One of our competitors providing WordPress plugin vulnerability data claims that their “database is actively maintained by some of the top WordPress vulnerability researchers in the industry”. That competitor is Wordfence Intelligence. Once again, they don’t seem to have the team they claim to have or are not utilizing them, as they are claiming that the change made to that plugin address an access control issue:
Worse still, in this case, access to the nonce isn’t limited to users who are intended to have access, so the vulnerability they are describing still exists. As we warned our customers, the issue is even broader than what Wordfence is incorrectly mentioning as being fixed, resetting the plugin’s settings.
Also, as we warned our customers, the issues also impact the plugin Comments Like Dislike from the same developer. Again, Wordfence is claiming that a vulnerability has been fixed when it hasn’t. With that, Automattic’s WPScan got in to the mix as well. Here is their inaccurate claim that it has been fixed:
In that situation, Wordfence is claiming they were able to get someone to report the vulnerability to them instead of directly to the developer of the plugin or WordPress. That isn’t what should be happening. They make a troubling claim about WordPress’ response when they reported the issue to them, after “reporting this to the WordPress plugin’s team 30 days ago we are disclosing this issue as it still is not updated.”
They made that claim five days ago.

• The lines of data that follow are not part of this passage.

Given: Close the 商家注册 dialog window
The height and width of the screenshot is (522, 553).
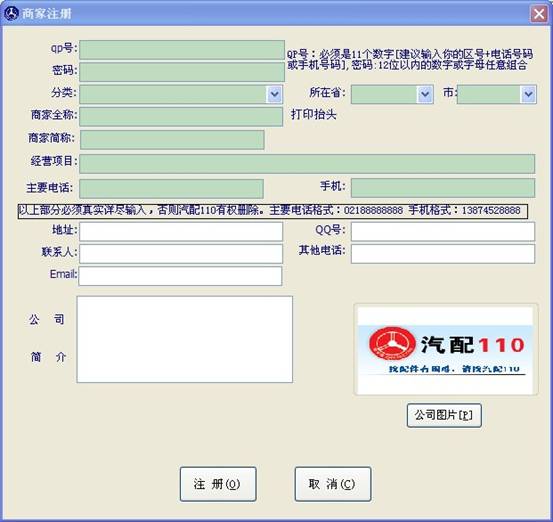Looking at the screenshot, I should [x=539, y=14].
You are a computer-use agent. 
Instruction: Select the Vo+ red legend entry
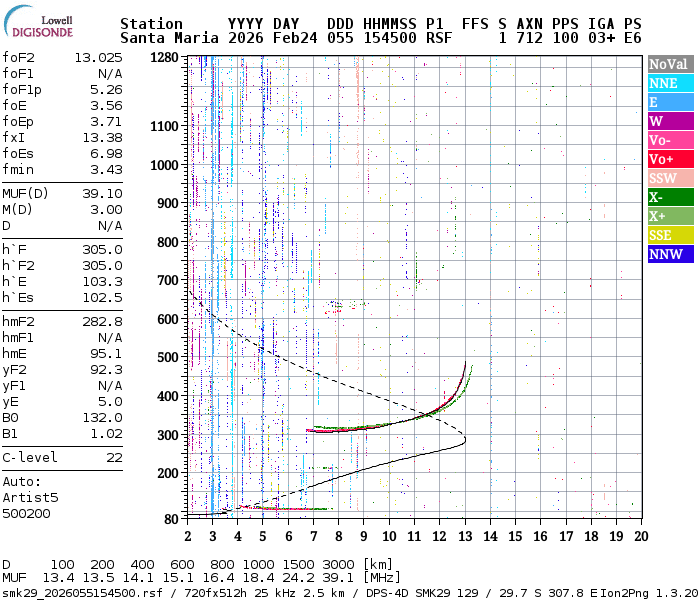tap(671, 159)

As of writing this, the plugin is still in the WordPress Plugin Directory and vulnerable. We can’t confirm if Wordfence’s claim is true, but the issue has been public for six days, so WordPress had a chance to do something by now even if they were not alerted before. (We have mentioned that to team reps for the plugin directory on Twitter.)
Leaving plugins that are known to be vulnerable in the Plugin Directory is not what should be happening. Considering the security reviewer for the team hasn’t been making sure his company’s own plugins remain free of known vulnerabilities the lack of cation is not all that surprising.
WordPress Could Help With Inaccurate Data
As this situation highlights, there is a wide gulf between what security providers are claiming to do and what they actually do. Providing inaccurate information that unfixed vulnerabilities have been fixed is a frequent problem with data on WordPress plugin vulnerabilities. In the worst-case scenario earlier this year, that led to providers falsely claiming that a vulnerability had been fixed months before it was widely exploited.
WordPress could help with this issue by warning the public about providers like Wordfence Intelligence and WPScan who are cutting corners with their data generation. The chances of that seem slim considering that WPScan is owned by the company from the head of WordPress (who also has directly employed a significant portion the plugin team in the past).